If one has two independent systems, one each for SG, then ideally one uses all available cooling to cool the plant. Certainly one could analyze a scenario with cooling from two SGs and one SG and compare results.

You beat me to that reference Astronuc!

The OP asked about SBO in which the diesels are not available (a la Fukushima) In Two-Loop PWRs I have worked at there is a single TD AFW pump supplied from steamfrom both steam generators. So there is a possibility of loss of makeup if that pump fails.

See
http://www.nrc.gov/reading-rm/doc-collections/nuregs/contract/cr6890/cr6890v2.pdf
for a 2005 assessment of that risk.

The SOARCA analysis of a long term SBO for the Surry (three-loop) PWR is available in
http://pbadupws.nrc.gov/docs/ML1202/ML120260681.pdf
That analysis assumes TD AFW operation until it empties the ECST.

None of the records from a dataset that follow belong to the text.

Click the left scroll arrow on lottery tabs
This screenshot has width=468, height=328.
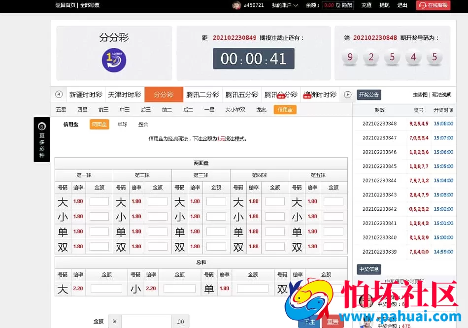pos(59,94)
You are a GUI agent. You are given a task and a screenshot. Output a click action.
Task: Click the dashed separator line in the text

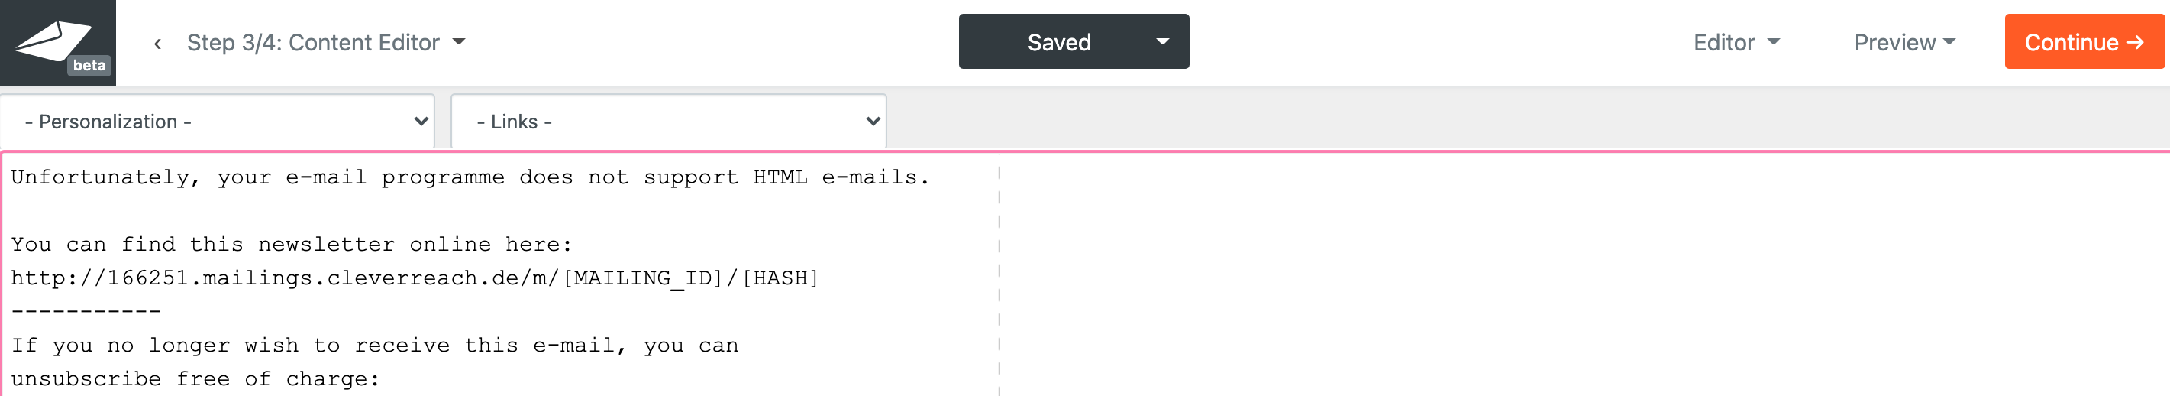pyautogui.click(x=86, y=312)
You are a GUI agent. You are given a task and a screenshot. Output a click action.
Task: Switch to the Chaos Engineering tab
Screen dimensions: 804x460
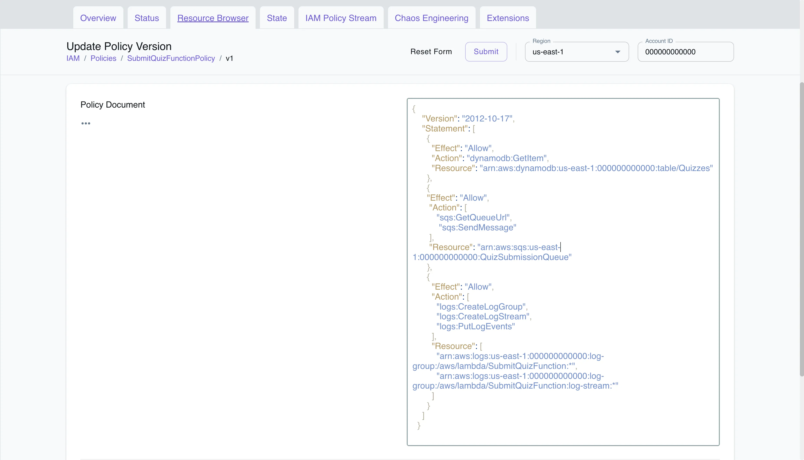[431, 18]
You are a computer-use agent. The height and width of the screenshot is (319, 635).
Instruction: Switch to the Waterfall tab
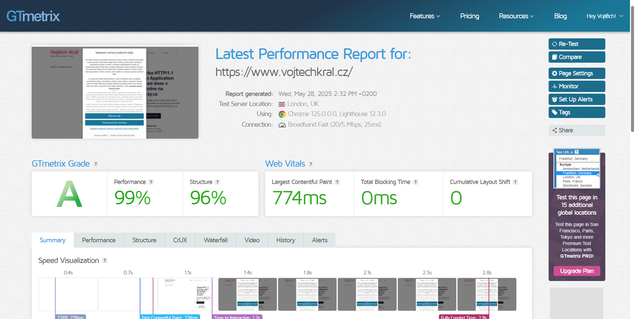click(215, 240)
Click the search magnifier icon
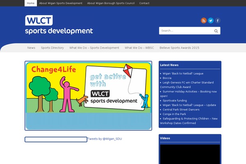The height and width of the screenshot is (164, 246). pyautogui.click(x=216, y=31)
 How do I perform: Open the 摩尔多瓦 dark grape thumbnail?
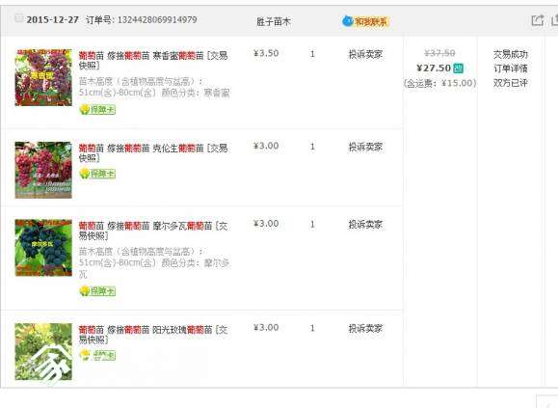click(43, 248)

The fact is that Fukushima Daiich Units 2, and 3 had two turbine driven systems (HPCI and RCIC). Unit 1 had a passive ECCS system (Isolation Condensers). I know the OP was asking for technical information on the TD AFW system, but it started me thinking if PWRs may need to look at this more.

 

[Astronuc]

As far as I know, last year the NRC required all stations to review their programs/procedures for addressing SBO and LOOP. The utilities with which I interface were proactive and immediately established review teams within a few days of the Fukushima event, and they asked themselves if it (combined natural events of extraordinary nature) could happen to them and how would they respond.
http://www.nrc.gov/reading-rm/doc-c...lides/2011/20110428/staff-slides-20110428.pdf

From 2003 - http://pbadupws.nrc.gov/docs/ML0324/ML032450542.pdf

I know that there has been an industry program on EDG maintenance and reliability.

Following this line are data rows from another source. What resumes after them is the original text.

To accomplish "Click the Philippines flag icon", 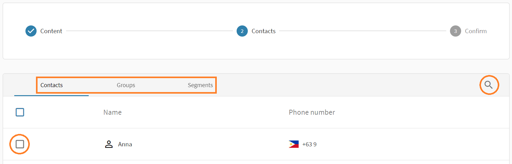I will 293,144.
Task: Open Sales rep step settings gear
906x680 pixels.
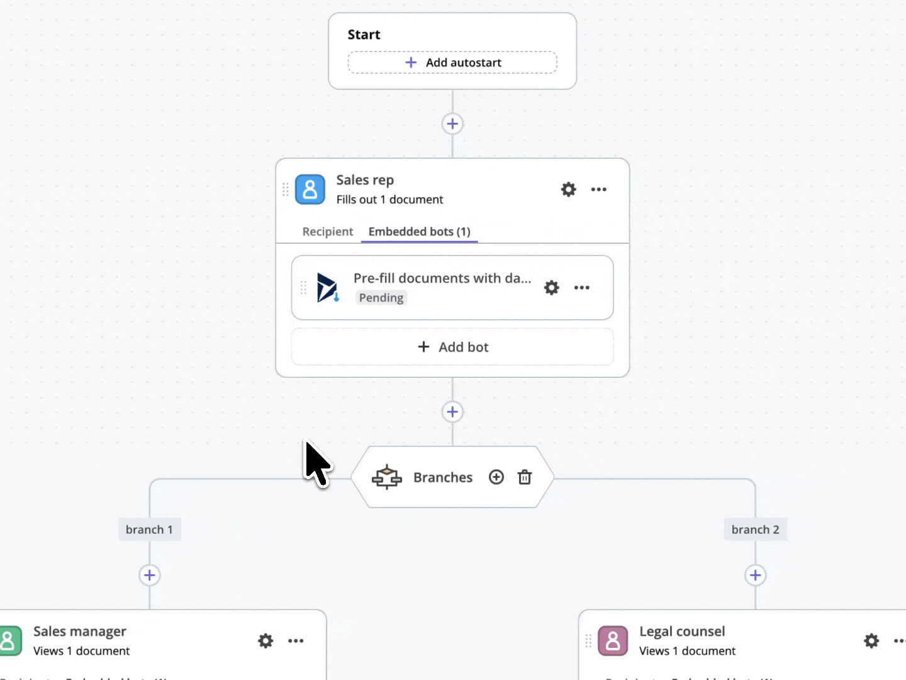Action: (568, 190)
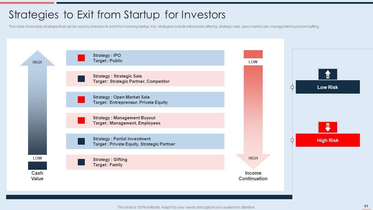373x210 pixels.
Task: Select the Income Continuation label
Action: (253, 176)
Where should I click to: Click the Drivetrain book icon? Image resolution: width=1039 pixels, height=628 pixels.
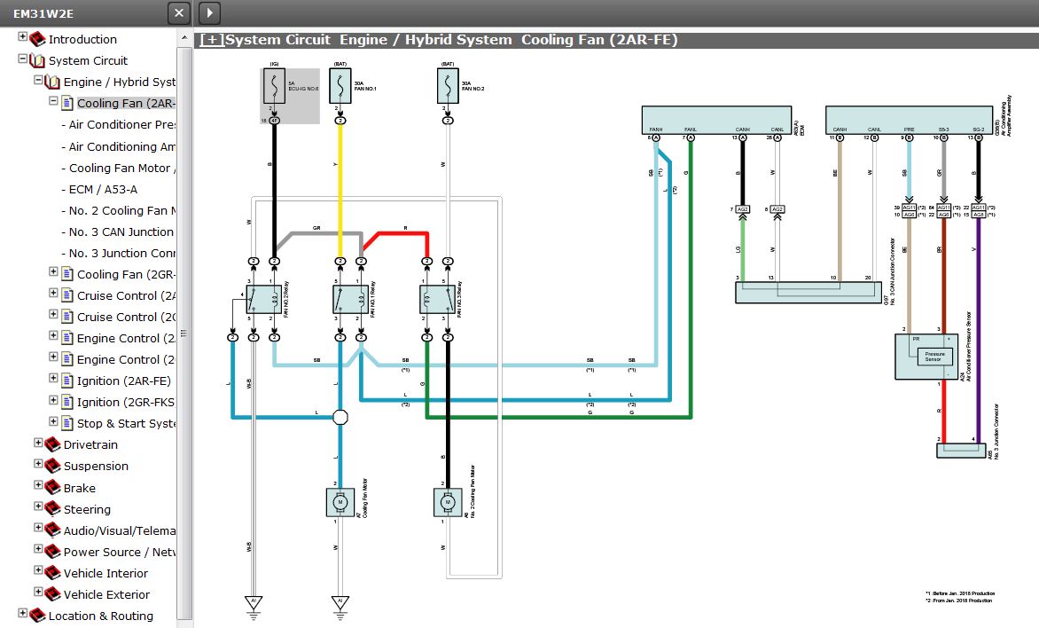(52, 444)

Example SER for Watts Bar - http://pbadupws.nrc.gov/docs/ML0732/ML073200315.pdf
I believe they re-evaluated based on Fukushima.

 

[NUCENG]

As far as I know, last year the NRC required all stations to review their programs/procedures for addressing SBO and LOOP. The utilities with which I interface were proactive and immediately established review teams within a few days of the Fukushima event, and they asked themselves if it (combined natural events of extraordinary nature) could happen to them and how would they respond.
http://www.nrc.gov/reading-rm/doc-c...lides/2011/20110428/staff-slides-20110428.pdf

From 2003 - http://pbadupws.nrc.gov/docs/ML0324/ML032450542.pdf

I know that there has been an industry program on EDG maintenance and reliability.

Example SER for Watts Bar - http://pbadupws.nrc.gov/docs/ML0732/ML073200315.pdf
I believe they re-evaluated based on Fukushima.

Thanks. I hadn't considered the PWR TD AFW pump as a single point of failure before. I am certain that the PWR community hasn't been ignoring the Fukushima accidents, but I have been focused on BWR specifics for the last year and this just struck a chord today. It helps kickstart a broader perspective. In this case, it was a fairly light kick.